Some 74,000 years ago, the Indian subcontinent was covered by ash. How? Mount Toba eruption in Sumatra. Apparently, Indians survived the massive explosion by the virtue of handmade tools. A new study has suggested how the tools helped them face the explosion and thrive for the next 50,000 years. Additionally, the hot magma is believed to have altered the topographical features by melting the rocky surfaces.
The explosion is a remarkable volcanic event since the last 2 million years. Chunks of ash and debris shrouded acres of earth causing temperatures to go topsy-turvy. Our ancestors were almost on the verge of extinction, so powerful was the force of Toba cataclysm. Human population witnessed a tremendous reduction in size as Toba exploded possibly leading to an ice age.
Homo sapiens are found to have developed social and economic strategies that enabled them to live and reproduce. Traces of the volcano are found in soil around Indian Ocean. The ash also provided ample evidence of the artefacts left by early humans—mostly includes tools, bones and other evidence of human occupation. Nonetheless, the entirety of survival story at the face of tremendous drop in temperature remains a mystery to be solved. The existence of humans in Asia earlier than calculated is also a novel discovery.

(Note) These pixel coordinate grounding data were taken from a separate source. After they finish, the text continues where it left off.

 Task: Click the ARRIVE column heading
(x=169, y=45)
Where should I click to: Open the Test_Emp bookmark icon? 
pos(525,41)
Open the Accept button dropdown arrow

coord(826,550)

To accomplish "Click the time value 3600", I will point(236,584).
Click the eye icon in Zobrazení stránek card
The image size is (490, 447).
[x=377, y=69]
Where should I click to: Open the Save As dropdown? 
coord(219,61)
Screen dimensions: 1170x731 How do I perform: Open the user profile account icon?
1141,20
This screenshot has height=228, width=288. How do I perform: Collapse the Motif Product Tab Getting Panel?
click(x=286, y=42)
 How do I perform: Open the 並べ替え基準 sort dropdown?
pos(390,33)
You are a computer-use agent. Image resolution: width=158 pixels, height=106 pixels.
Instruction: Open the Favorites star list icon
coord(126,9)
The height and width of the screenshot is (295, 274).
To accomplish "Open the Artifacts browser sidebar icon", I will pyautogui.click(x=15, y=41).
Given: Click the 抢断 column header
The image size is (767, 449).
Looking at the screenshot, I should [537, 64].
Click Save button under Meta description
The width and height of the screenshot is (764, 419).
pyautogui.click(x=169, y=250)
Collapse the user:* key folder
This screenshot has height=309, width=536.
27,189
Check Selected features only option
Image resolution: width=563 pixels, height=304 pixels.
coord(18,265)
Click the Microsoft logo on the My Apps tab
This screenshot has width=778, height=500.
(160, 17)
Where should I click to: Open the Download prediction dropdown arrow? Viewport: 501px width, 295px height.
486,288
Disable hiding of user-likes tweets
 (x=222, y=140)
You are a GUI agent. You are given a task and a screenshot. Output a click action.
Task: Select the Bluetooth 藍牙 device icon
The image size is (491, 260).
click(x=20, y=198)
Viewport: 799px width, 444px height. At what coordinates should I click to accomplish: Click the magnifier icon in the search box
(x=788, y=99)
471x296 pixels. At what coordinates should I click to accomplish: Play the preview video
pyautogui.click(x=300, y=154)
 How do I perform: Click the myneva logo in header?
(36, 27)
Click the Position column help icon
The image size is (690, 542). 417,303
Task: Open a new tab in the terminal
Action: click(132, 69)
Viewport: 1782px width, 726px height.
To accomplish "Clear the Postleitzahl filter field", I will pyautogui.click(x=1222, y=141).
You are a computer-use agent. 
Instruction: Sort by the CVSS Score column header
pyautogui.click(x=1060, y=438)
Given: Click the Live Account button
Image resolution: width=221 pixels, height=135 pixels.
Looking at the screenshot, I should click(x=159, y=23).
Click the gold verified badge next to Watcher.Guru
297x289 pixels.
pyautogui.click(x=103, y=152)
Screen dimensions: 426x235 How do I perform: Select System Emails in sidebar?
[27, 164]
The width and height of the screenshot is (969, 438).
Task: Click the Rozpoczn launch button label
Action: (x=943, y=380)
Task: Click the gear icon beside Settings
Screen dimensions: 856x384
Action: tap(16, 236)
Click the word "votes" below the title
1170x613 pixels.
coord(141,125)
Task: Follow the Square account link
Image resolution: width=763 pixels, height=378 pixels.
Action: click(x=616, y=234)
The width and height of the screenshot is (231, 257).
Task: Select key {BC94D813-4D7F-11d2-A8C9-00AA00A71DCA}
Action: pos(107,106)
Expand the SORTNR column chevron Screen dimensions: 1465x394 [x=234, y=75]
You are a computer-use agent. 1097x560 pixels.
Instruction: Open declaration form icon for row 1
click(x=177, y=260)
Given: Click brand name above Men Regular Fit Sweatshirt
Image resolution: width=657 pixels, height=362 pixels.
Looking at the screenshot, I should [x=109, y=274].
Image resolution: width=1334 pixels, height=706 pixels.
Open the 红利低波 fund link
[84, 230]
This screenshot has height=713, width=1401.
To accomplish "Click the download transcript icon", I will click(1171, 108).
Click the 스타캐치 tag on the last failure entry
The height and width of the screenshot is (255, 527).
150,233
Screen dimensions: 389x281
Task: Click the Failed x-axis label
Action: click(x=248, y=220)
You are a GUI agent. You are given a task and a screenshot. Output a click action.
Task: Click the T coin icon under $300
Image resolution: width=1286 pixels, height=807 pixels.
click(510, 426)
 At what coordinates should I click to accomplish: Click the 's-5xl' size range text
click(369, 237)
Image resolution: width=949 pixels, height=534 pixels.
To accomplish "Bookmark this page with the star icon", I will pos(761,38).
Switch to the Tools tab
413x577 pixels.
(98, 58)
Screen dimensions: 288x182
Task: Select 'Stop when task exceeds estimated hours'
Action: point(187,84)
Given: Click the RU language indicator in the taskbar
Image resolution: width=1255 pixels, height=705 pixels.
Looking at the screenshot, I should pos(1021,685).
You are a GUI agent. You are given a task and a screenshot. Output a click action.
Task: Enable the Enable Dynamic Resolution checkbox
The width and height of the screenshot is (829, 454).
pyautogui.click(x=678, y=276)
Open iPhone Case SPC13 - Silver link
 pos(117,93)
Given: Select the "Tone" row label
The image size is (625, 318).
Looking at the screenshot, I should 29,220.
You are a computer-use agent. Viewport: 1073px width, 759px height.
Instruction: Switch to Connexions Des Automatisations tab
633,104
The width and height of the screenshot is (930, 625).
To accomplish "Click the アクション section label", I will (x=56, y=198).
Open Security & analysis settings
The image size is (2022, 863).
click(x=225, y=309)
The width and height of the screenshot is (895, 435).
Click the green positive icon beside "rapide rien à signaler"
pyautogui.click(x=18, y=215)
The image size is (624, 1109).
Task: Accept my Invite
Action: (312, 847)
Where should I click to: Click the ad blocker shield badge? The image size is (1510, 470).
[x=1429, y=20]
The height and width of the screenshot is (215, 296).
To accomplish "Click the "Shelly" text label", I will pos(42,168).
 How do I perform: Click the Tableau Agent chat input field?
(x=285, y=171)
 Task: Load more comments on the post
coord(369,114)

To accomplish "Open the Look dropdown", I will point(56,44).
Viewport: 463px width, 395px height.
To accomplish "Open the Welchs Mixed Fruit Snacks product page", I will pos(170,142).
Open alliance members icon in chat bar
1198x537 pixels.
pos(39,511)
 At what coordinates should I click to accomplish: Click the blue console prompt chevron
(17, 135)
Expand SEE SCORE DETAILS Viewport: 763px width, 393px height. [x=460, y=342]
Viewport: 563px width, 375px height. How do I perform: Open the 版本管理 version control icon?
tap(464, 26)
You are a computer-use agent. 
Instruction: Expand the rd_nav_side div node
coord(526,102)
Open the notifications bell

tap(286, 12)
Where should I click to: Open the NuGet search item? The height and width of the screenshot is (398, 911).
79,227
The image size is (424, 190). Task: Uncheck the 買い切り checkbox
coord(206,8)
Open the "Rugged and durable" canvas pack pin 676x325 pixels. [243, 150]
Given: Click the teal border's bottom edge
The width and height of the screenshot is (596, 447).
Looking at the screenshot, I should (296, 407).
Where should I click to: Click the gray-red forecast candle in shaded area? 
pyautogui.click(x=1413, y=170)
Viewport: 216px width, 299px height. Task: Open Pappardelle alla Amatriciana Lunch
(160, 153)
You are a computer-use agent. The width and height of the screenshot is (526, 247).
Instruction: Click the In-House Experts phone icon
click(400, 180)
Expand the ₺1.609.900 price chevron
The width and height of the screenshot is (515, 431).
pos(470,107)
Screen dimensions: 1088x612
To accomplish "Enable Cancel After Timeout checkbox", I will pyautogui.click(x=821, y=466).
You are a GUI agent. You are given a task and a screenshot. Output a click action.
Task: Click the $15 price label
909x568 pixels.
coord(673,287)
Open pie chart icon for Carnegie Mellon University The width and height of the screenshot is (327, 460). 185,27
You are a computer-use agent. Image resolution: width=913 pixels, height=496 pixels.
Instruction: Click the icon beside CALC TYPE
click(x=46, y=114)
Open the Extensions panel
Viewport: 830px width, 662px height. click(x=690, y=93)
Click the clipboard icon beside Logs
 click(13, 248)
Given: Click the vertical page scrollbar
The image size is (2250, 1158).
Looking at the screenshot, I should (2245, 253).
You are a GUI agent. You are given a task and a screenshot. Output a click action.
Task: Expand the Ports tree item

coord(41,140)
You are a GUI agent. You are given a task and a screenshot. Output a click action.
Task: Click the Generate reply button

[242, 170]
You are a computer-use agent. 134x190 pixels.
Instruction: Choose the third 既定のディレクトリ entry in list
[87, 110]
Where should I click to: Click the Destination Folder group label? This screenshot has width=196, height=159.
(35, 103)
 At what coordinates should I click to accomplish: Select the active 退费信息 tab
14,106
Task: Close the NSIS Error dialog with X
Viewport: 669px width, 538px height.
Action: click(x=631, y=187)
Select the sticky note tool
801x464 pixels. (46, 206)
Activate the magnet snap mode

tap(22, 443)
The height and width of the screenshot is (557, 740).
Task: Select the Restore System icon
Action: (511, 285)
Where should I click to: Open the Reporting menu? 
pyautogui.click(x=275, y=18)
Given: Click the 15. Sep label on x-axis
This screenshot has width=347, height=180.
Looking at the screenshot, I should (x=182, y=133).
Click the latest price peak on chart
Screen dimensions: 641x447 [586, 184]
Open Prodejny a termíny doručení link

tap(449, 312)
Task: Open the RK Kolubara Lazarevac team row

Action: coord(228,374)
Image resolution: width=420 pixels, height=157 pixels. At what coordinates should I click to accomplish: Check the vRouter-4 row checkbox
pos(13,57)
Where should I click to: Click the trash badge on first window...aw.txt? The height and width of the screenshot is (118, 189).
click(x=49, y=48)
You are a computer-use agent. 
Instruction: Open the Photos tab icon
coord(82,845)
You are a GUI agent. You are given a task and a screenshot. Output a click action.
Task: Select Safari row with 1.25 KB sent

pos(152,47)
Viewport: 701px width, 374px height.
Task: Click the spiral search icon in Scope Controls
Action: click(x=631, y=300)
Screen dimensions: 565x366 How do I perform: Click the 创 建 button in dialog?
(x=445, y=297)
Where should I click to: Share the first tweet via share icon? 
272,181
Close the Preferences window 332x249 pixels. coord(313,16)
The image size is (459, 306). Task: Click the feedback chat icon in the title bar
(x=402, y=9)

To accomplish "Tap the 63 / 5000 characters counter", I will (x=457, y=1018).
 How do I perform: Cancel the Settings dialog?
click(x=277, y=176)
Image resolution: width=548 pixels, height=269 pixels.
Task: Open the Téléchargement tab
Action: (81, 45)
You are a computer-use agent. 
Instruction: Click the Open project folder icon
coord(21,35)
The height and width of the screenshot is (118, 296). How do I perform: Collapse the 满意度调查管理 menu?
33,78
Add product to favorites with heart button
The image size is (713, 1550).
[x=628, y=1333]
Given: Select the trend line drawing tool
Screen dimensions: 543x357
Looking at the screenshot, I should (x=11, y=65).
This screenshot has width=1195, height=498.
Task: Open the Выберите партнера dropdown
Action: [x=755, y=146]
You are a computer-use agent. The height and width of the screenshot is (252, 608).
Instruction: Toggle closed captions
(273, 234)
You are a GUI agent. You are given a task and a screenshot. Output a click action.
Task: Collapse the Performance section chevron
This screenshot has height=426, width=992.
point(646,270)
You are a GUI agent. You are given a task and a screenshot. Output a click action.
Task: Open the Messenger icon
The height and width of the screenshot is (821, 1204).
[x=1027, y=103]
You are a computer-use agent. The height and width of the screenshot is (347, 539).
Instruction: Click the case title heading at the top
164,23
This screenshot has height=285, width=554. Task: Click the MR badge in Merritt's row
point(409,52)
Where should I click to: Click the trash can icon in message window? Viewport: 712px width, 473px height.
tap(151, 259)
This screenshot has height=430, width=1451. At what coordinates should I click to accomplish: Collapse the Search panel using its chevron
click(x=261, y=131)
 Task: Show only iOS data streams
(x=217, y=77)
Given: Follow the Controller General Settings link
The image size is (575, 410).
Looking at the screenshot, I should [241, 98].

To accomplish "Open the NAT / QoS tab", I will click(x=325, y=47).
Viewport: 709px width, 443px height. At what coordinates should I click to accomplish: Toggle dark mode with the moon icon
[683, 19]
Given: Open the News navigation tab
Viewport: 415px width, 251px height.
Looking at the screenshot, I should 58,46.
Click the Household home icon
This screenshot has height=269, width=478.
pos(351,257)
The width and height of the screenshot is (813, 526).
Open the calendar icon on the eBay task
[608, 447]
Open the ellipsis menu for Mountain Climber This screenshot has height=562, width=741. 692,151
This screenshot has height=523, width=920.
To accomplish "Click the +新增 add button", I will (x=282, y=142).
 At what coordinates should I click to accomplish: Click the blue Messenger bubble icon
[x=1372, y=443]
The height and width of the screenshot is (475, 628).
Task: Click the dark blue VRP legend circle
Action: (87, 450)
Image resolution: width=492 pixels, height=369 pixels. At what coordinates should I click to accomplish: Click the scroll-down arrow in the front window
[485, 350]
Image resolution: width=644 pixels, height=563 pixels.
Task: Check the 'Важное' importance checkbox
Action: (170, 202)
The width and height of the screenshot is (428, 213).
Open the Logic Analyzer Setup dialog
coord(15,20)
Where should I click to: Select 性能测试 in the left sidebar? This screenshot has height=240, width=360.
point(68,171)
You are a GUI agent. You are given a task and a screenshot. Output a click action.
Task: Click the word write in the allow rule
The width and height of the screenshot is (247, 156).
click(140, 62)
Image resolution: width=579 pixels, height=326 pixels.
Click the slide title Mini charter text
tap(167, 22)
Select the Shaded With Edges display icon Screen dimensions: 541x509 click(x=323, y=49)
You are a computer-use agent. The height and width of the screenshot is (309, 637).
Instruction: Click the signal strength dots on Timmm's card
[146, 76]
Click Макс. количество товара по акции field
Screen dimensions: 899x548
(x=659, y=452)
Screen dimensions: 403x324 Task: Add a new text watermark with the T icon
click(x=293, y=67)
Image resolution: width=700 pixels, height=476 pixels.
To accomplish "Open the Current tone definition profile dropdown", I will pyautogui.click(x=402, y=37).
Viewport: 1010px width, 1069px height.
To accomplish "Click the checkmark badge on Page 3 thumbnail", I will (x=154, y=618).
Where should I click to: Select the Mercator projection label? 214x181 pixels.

Effect of Toba Explosion of Global Climate
For decades, the explosion blocked out sunlight and heat, inducing a bone freezing temperature. Besides, acid rain showered as a by-product. In Greenland and Antarctica, samples of ash and acid of Toba is also found. Such was the mighty force of the phenomenon. The research study also proves that humans interbred with hominis species like Neanderthals, now archaic and extinct. Contradiction has surfaced as Chad Yost, a geoscientist at Arizona State University, Tempe, opines “The impact of the Toba eruption on climate has been overestimated.”